La palabra dinastía llega a nuetro idioma del griego “dynasteia” palabra integrada por “dynastes”: gobernante con poder absoluto y por “ía” que indica una acción o cualidad.

Podemos definir una dinastía como a aquellos que gobiernan de modo ilimitado transmitiendo por herencia familiar ese poder, o por adopción, lo que ocurrió en el Imperio Romano. Allí se sucedieron varias dinastías: la Julio-Claudiana, la Flaviana, la Nerva-Trajana, la Antonina y la de los Severos. El primer emperador, Octavio, que asumió como Augusto, fue adoptado por Julio César. Augusto, a su vez, adoptó a Tiberio, su sucesor.

Concepto de dinastía

Son ejemplo de dinastía en España, la dinastía de los Austrias (siglos XVI y XVII) y la de los Borbones (desde el siglo XVIII). Pueden ser gobernantes de Estados diferente, pero deben estar unidos por el vínculo familiar, como el caso de los Borbones que también gobernaron en Francia, de donde son originarios. A su vez la dinastía borbónica surgió de la dinastía de los Capeto, que comprende a quienes descienden de Hugo Capeto.

Por extensión se aplica a todo cargo o función que represente un poder, no solo político sino también social, artístico o económico que se transmite de modo generacional, como por ejemplo la dinastía Rockefeller, de gran trascendencia en la vida política, social y económica de Estados Unidos, cuyo pionero fue John Rockefeller, nacido en el año 1839, destacado en la industria petrolera, fundador de la Standard Oil, que en 1911 se fraccionó en treinta compañías distintas. Su sucesor fue su hijo, John Davison Rockefeller Jr., que dejó a su vez seis herederos.

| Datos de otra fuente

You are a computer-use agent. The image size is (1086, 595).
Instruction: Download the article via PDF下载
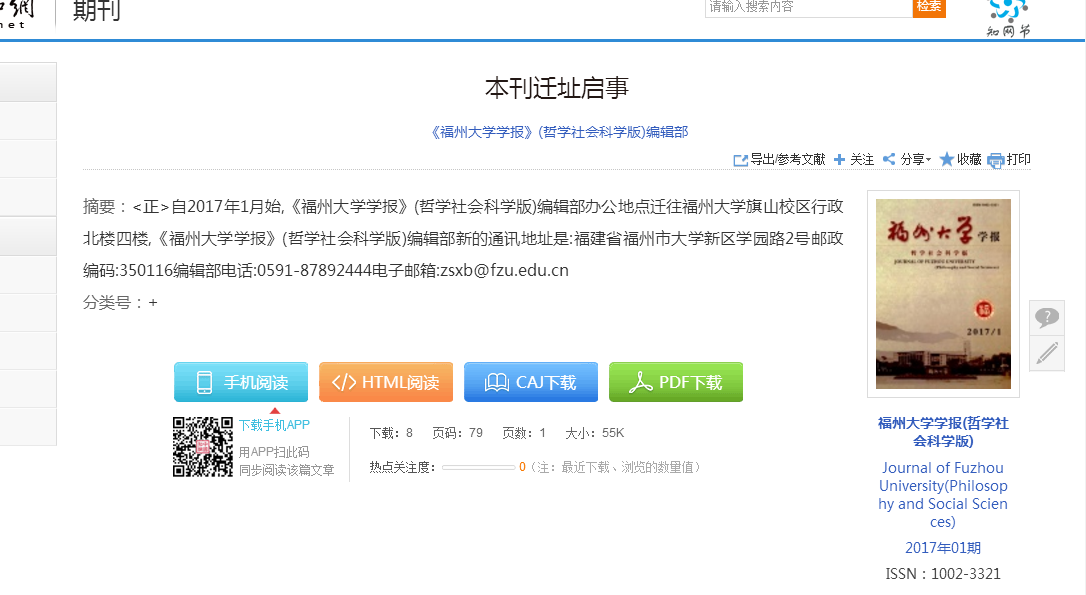[676, 382]
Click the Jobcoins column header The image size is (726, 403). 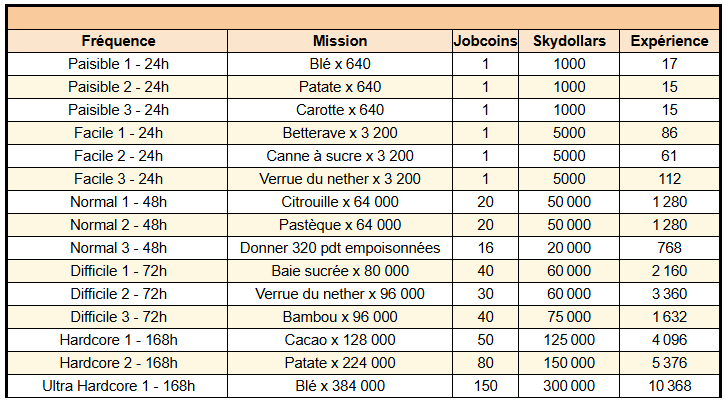pyautogui.click(x=485, y=41)
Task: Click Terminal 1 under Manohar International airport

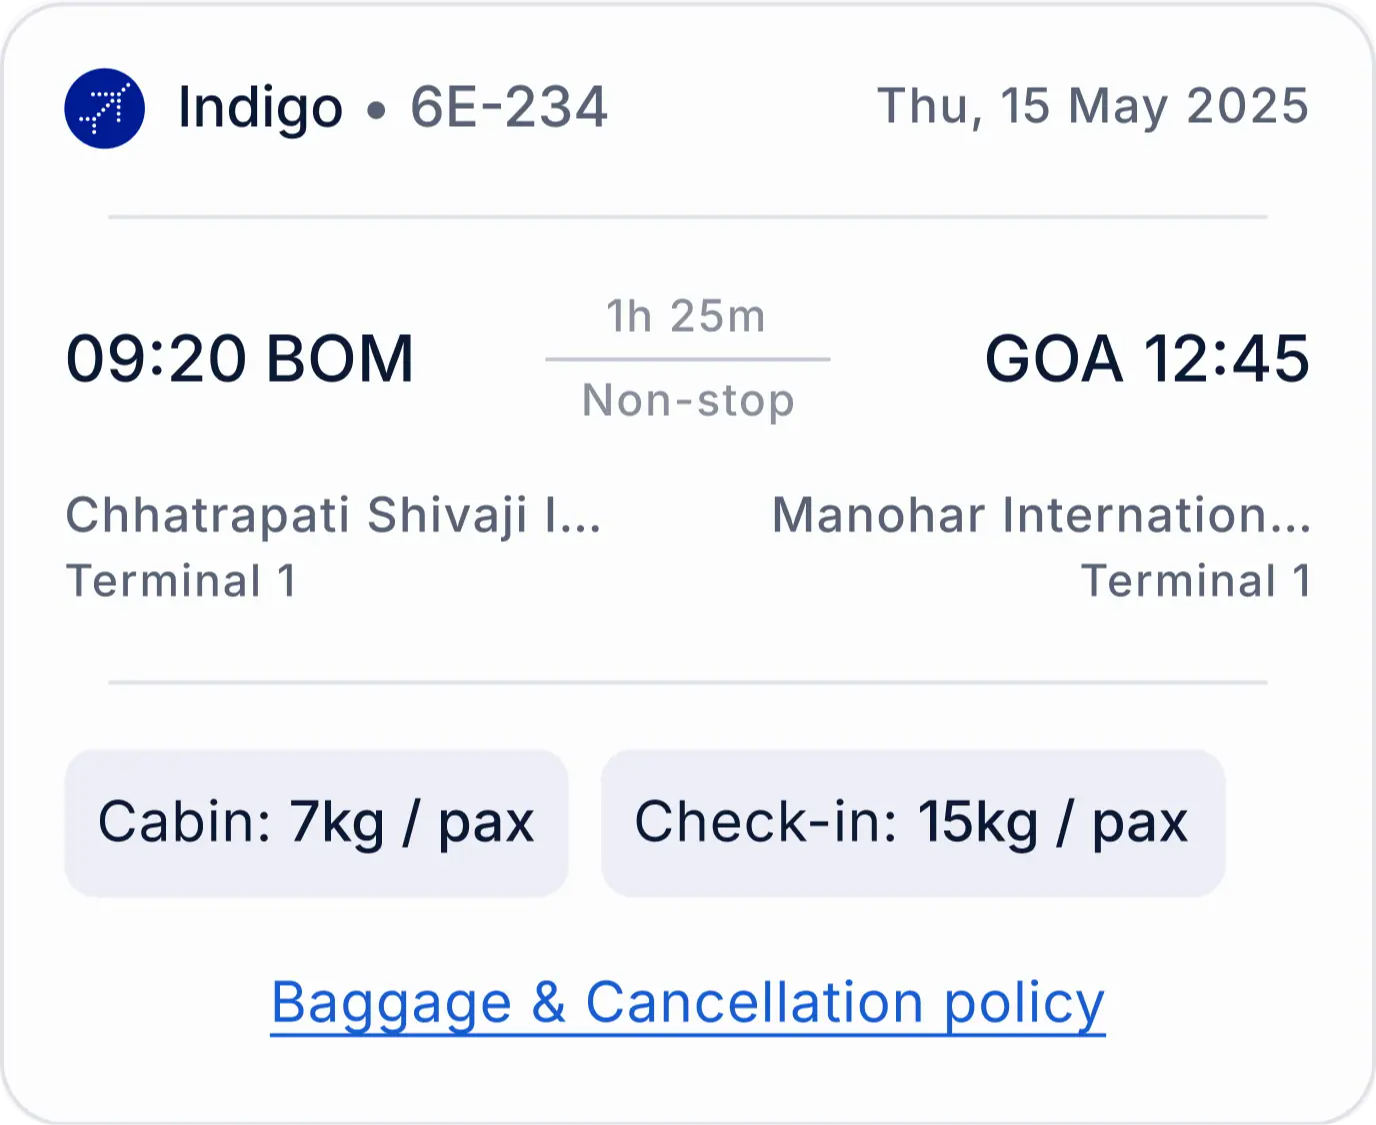Action: [1196, 581]
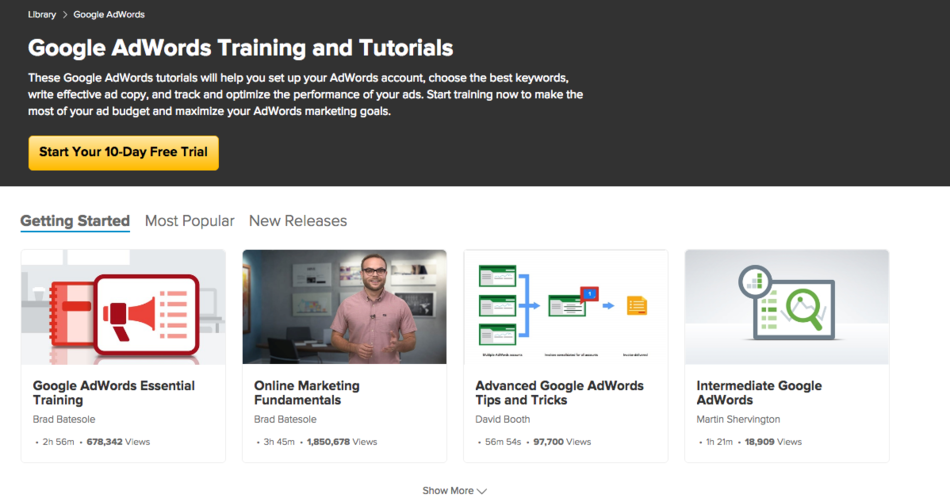
Task: Click author Martin Shervington
Action: pos(738,419)
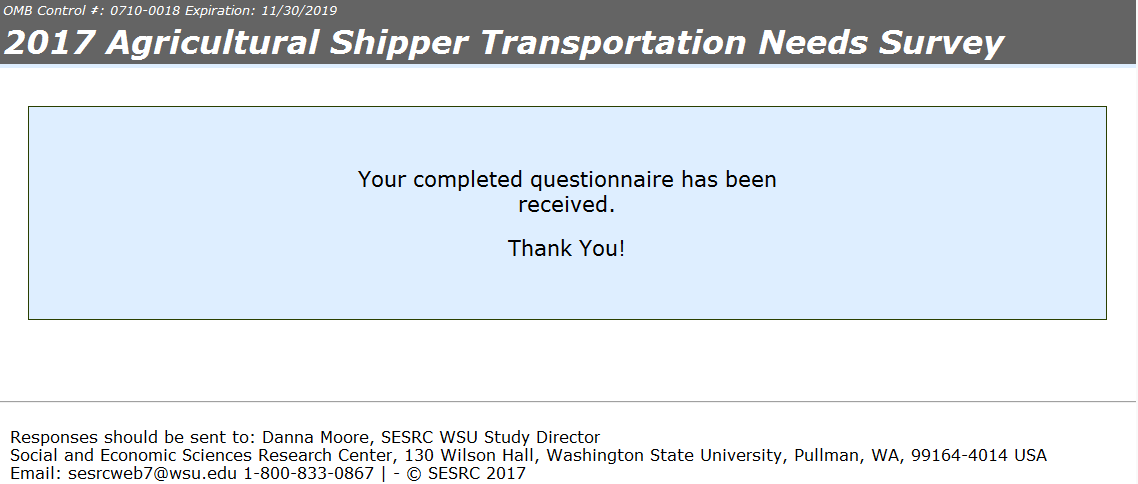This screenshot has width=1138, height=484.
Task: Click the 2017 Agricultural Shipper survey title
Action: pos(503,43)
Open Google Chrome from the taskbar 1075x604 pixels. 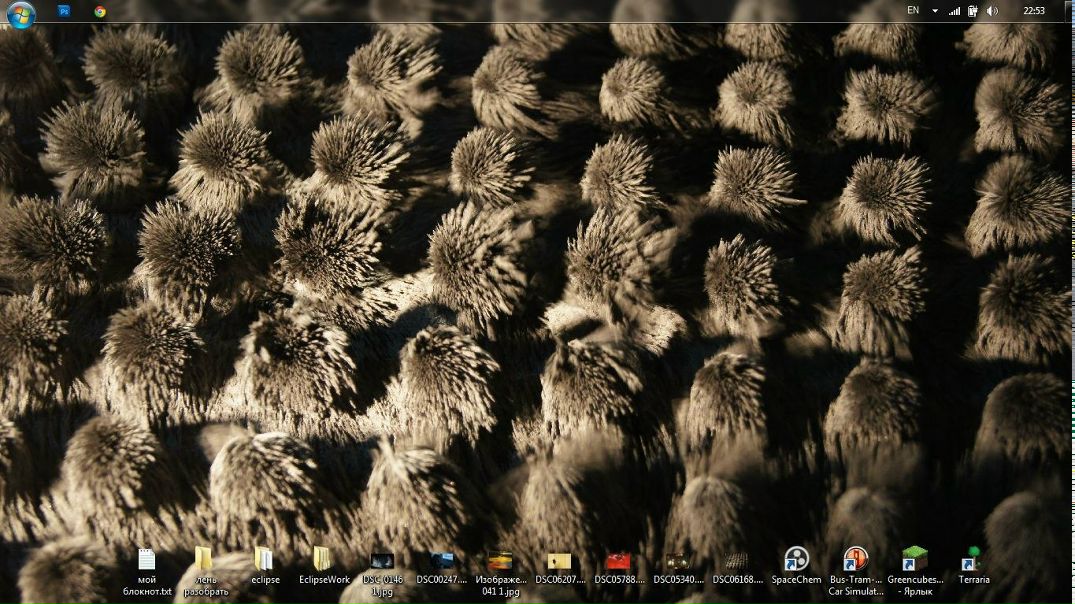click(x=100, y=11)
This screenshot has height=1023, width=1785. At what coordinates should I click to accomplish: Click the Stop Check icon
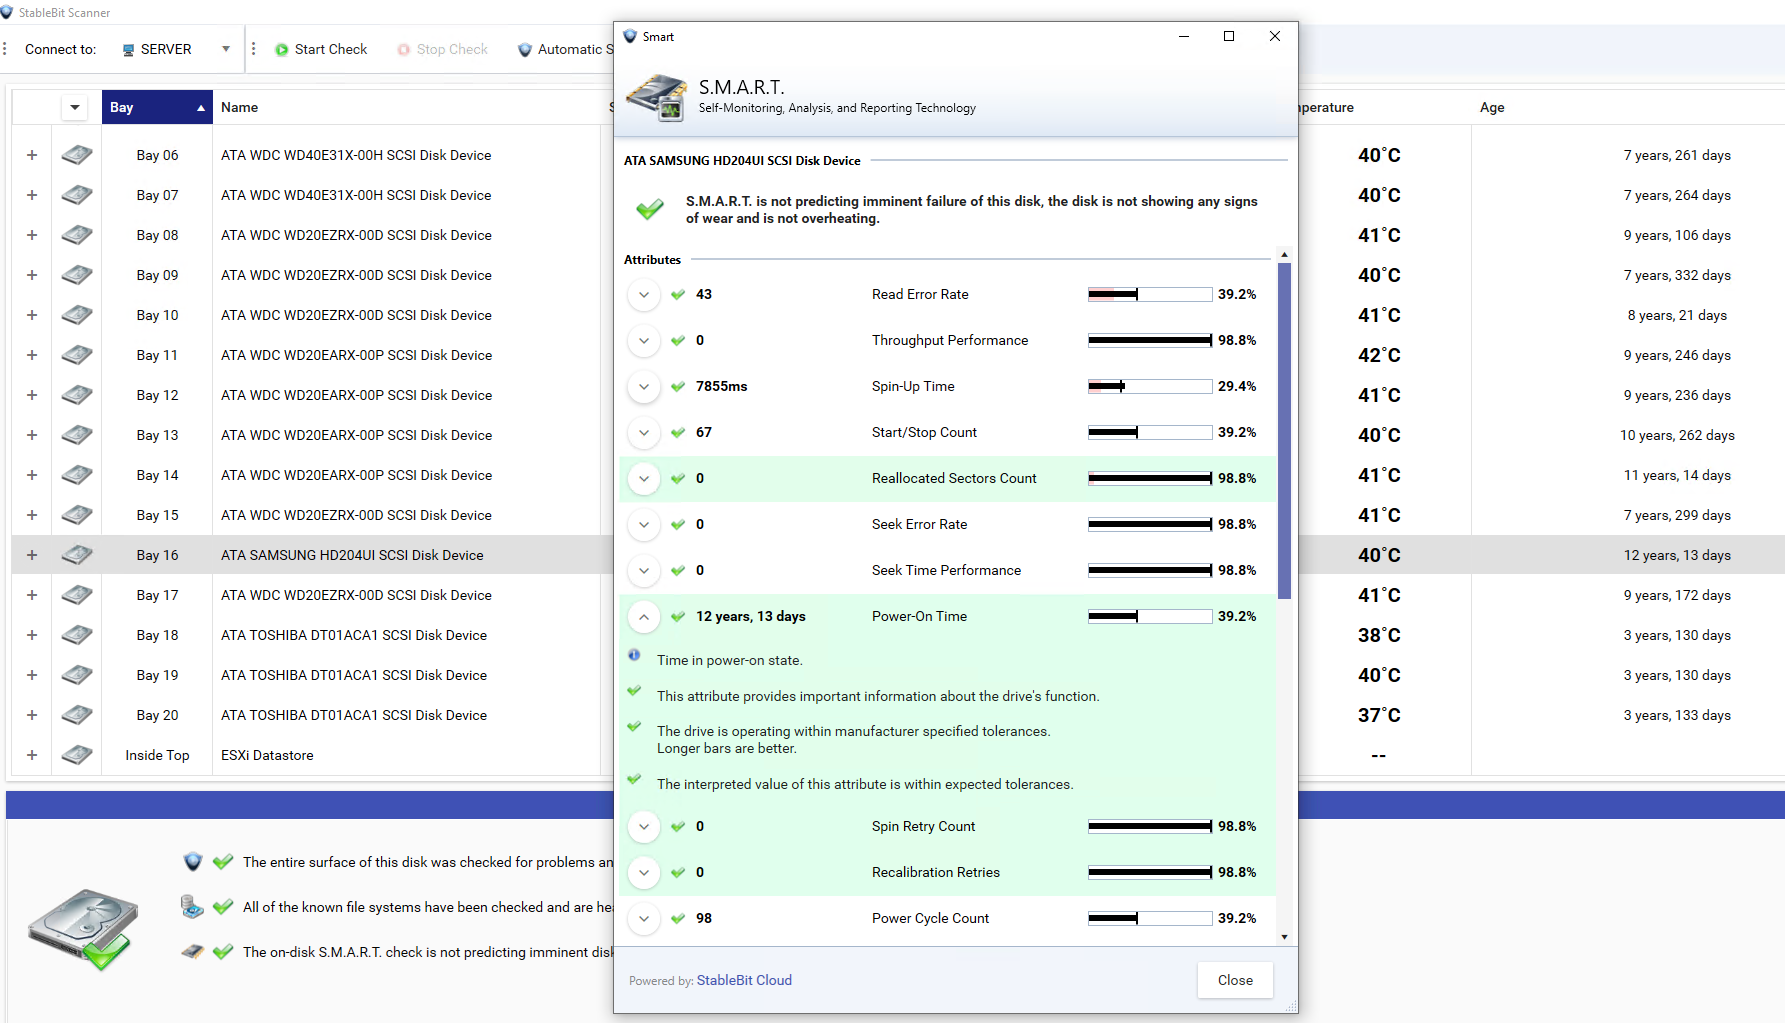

En la década de 1980, fue famosa una serie televisiva llamada “Dinastía” que contaba con las actuaciones de John Forsythe, Joan Collins y Linda Evans. El argumento relata la historia de un petrolero de Denver (Colorado) llamado Blake Carrington, el malo de la serie, enfrentado “al bueno” Matthew Thomas Blaisdel, en la primera temporada, papeles que se revierten en la segunda.